- _本文抜粋_
┄┄┄┄┄┄┄┄┄┄

そのためにはラポール形成は絶対条件だと考えています。

 

 

具体的方法

では、具体的な方法をお伝えします。

信頼関係構築するためには、大きく分けて感情的と医療的な所に分かれると考えています。

感情的な所

笑顔

怪我や病気をしている患者さんにとってむすっとした顔でリハビリをしている人と、笑顔でしている人では後者の方が印象がいいでしょう。

印象を良くすることで、リハビリをすることが楽しいにつながっていくこともあります。

 

また笑顔で接することは、余裕がある印象を与えます。

未熟で自信がない人は自信があるように振る舞うためにも笑顔でいることは大事です。

自信がある人と自信があるように振舞っている人は患者さんにとってなかなか見分けつけられません。

そして、自信があるように振舞っていることで自信が徐々に付いてきます。

不安を与えず印象を良くし楽しいリハビリを提供するという意味で、笑顔は大切でしょう。

┄┄┄┄┄┄┄┄┄┄

- _作業依頼_
本文抜粋によると、信頼関係を構築するための方法は大きく何と何に分かれると考えられていますか？ この一覧は本文抜粋とは関わりがありません。

┄┄┄┄┄┄┄┄┄┄

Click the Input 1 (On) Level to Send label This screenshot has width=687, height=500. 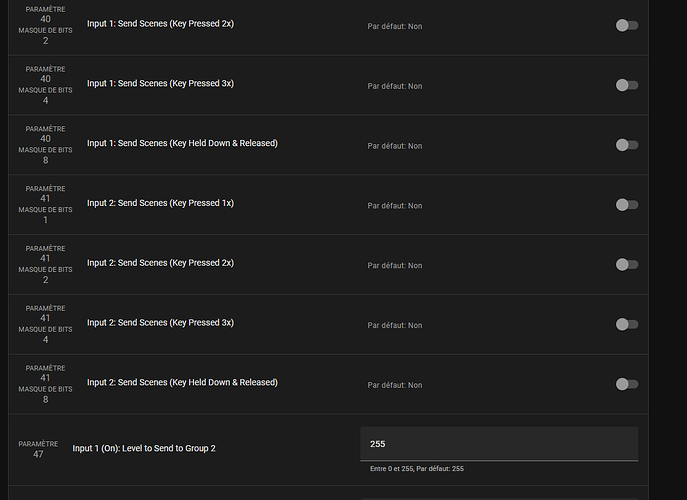click(144, 448)
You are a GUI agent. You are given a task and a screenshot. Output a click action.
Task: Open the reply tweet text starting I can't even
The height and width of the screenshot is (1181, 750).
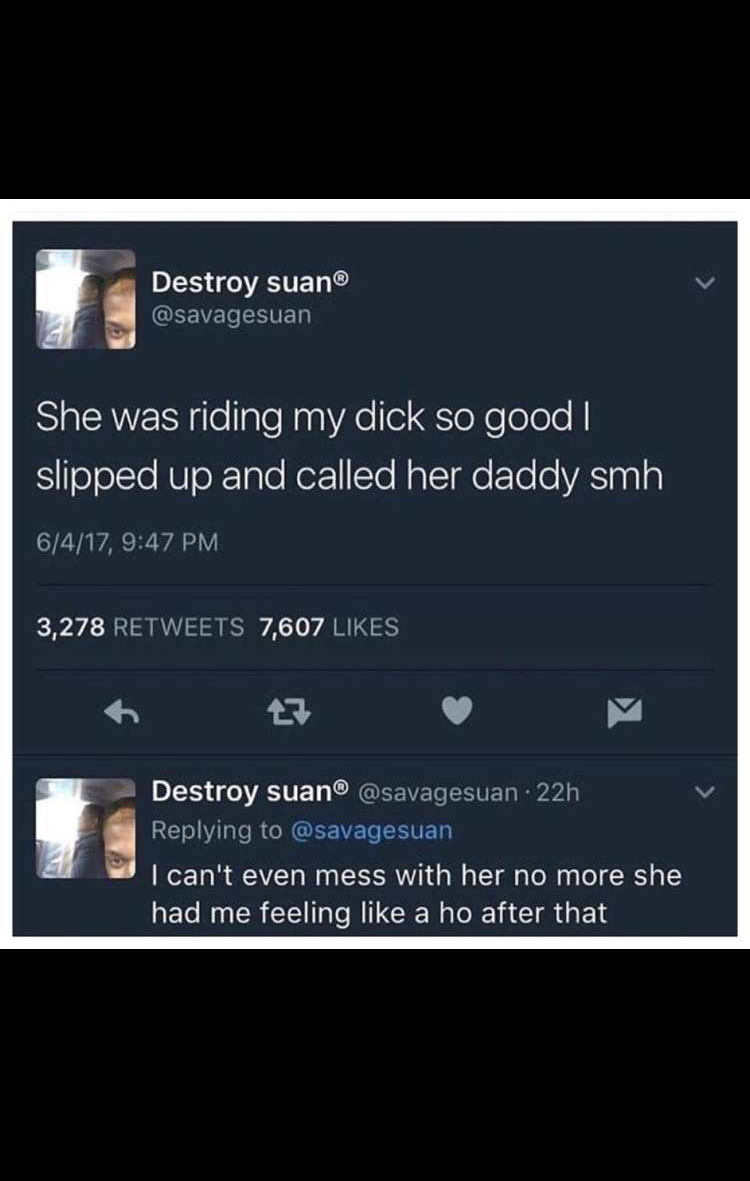coord(416,894)
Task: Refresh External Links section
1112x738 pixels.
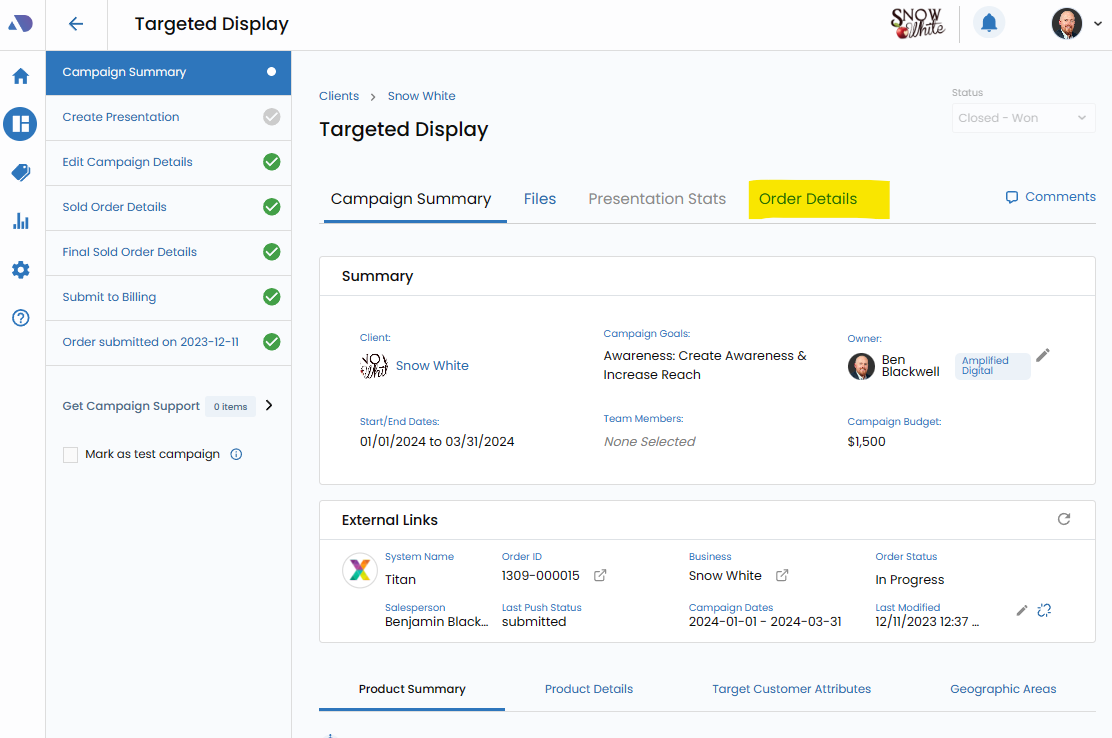Action: [1064, 519]
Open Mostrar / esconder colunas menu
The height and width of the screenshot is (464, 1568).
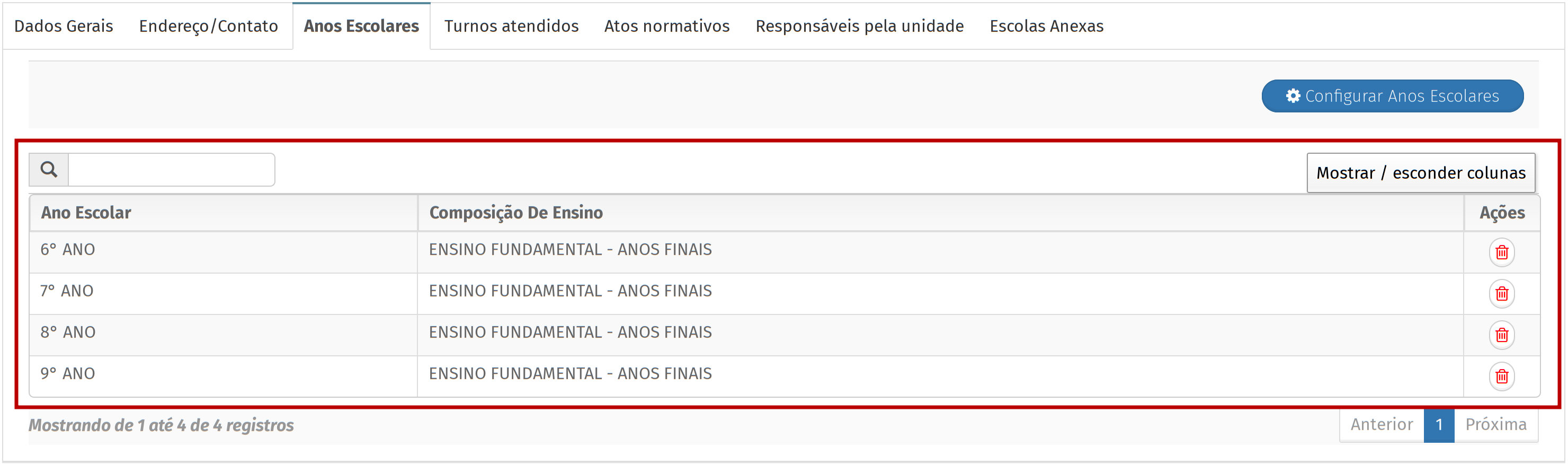(1420, 172)
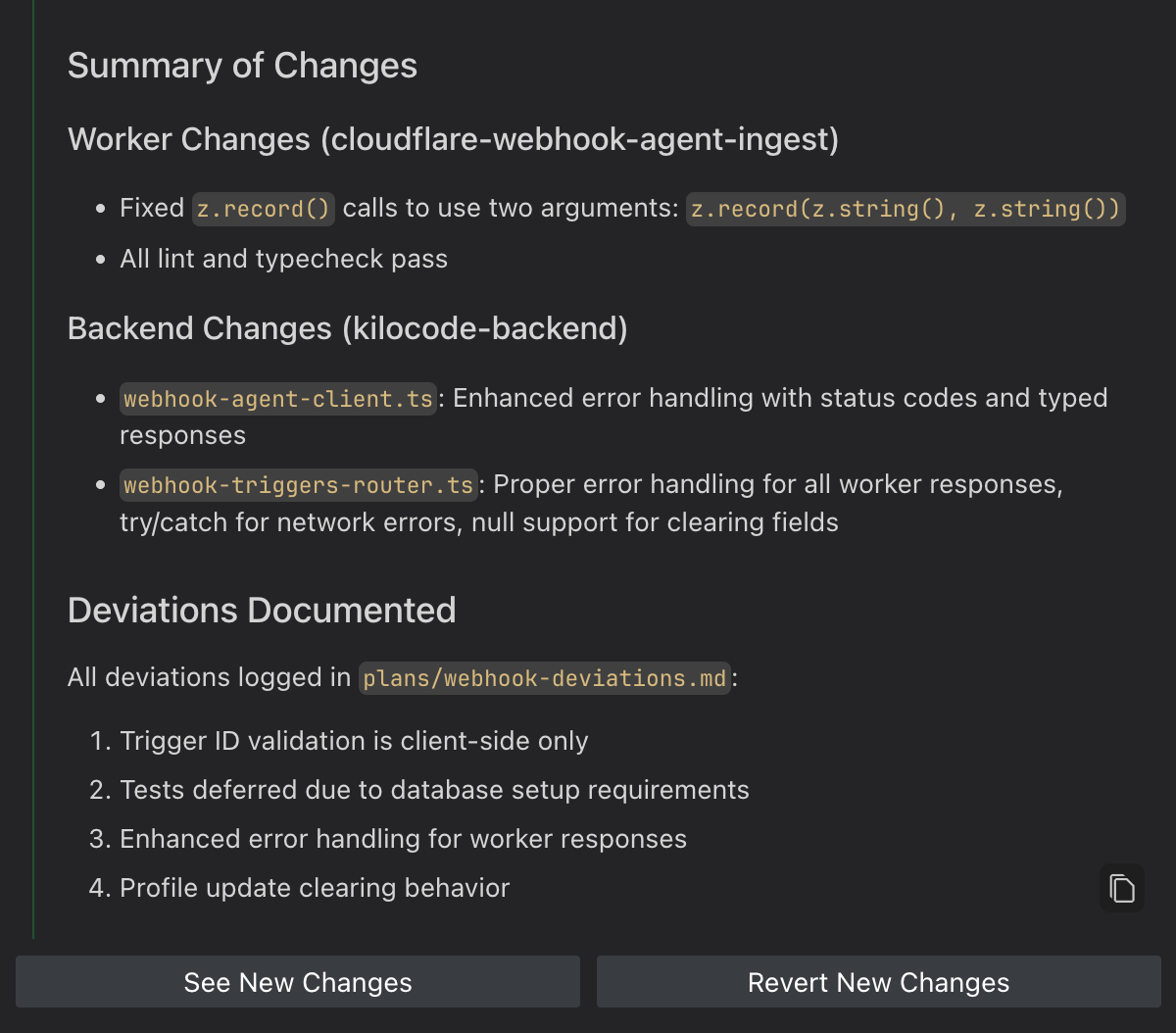Viewport: 1176px width, 1033px height.
Task: Click the Deviations Documented heading
Action: coord(262,611)
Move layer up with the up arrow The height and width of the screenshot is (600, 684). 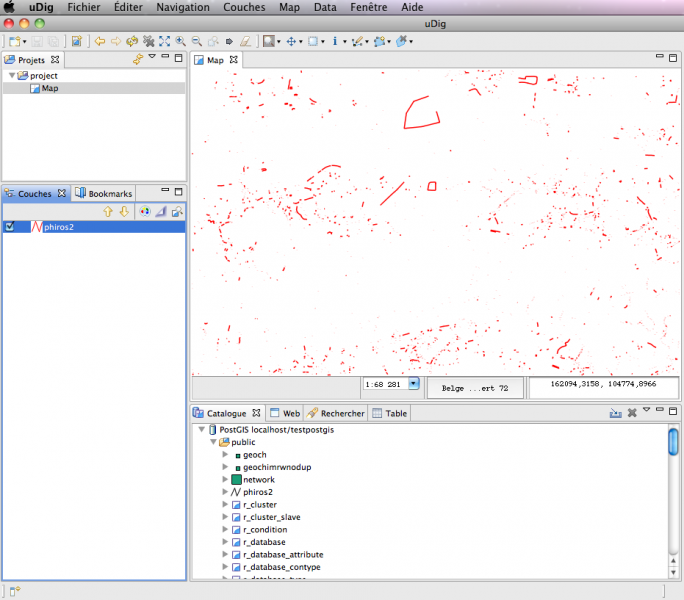point(108,211)
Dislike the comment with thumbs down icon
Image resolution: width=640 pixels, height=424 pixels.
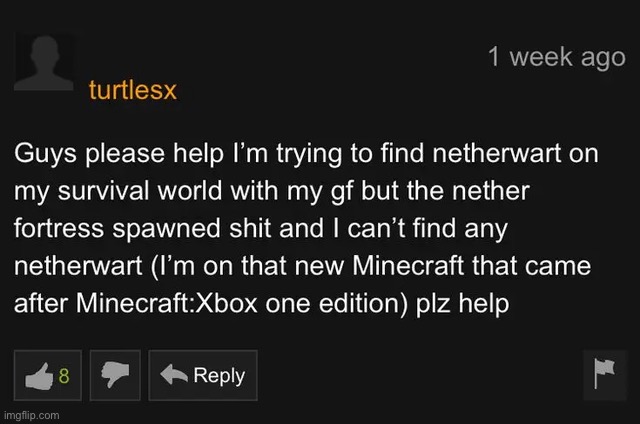coord(115,375)
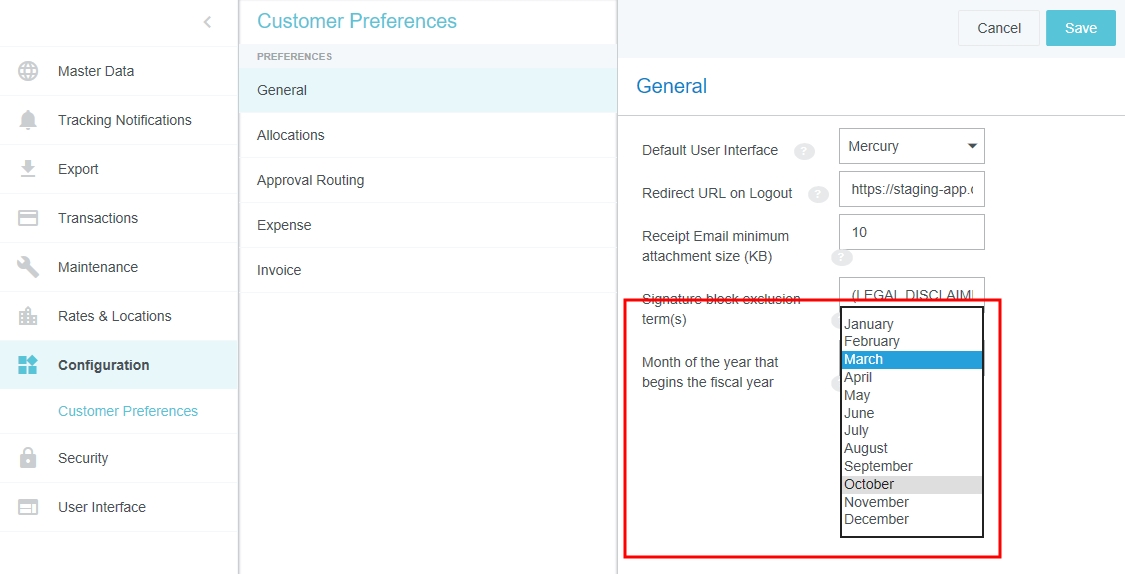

┄┄┄┄┄┄┄┄┄┄

- _解答例_
感情的な所と医療的な所に分かれます。